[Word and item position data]
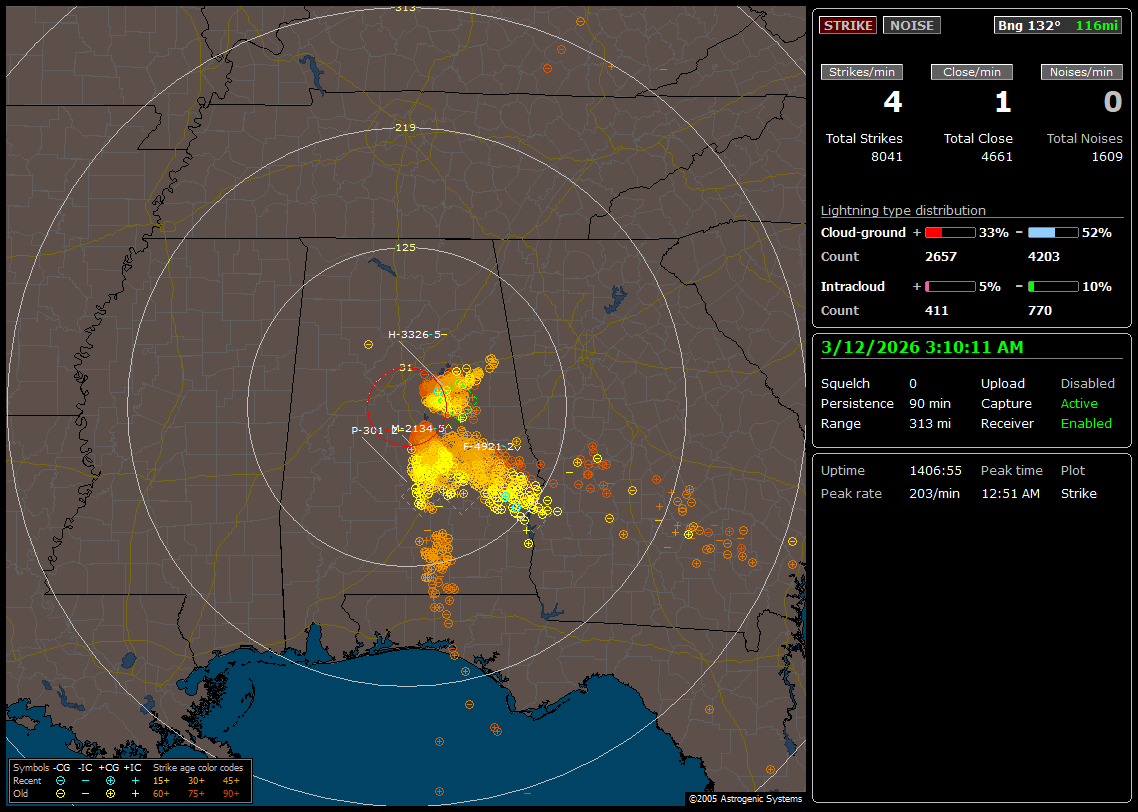The width and height of the screenshot is (1138, 812).
Task: Click the storm cell label F-4921-2
Action: [488, 446]
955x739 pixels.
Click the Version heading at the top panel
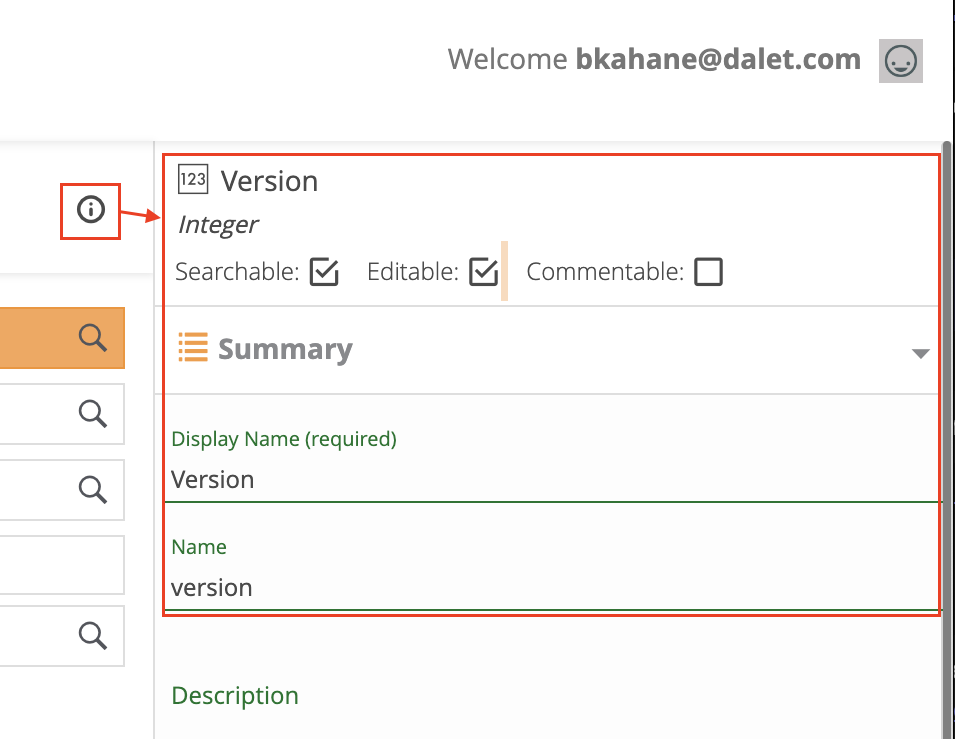tap(269, 181)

## What is asked
Rewrite the rows above with "top panel" replaced by "upper panel" and everything else left unchanged. Leave the pictures out of your answer.

## Reply
The width and height of the screenshot is (1138, 812).
Task: Click the storm cell label F-4921-2
Action: [488, 446]
955x739 pixels.
Click the Version heading at the upper panel
tap(269, 181)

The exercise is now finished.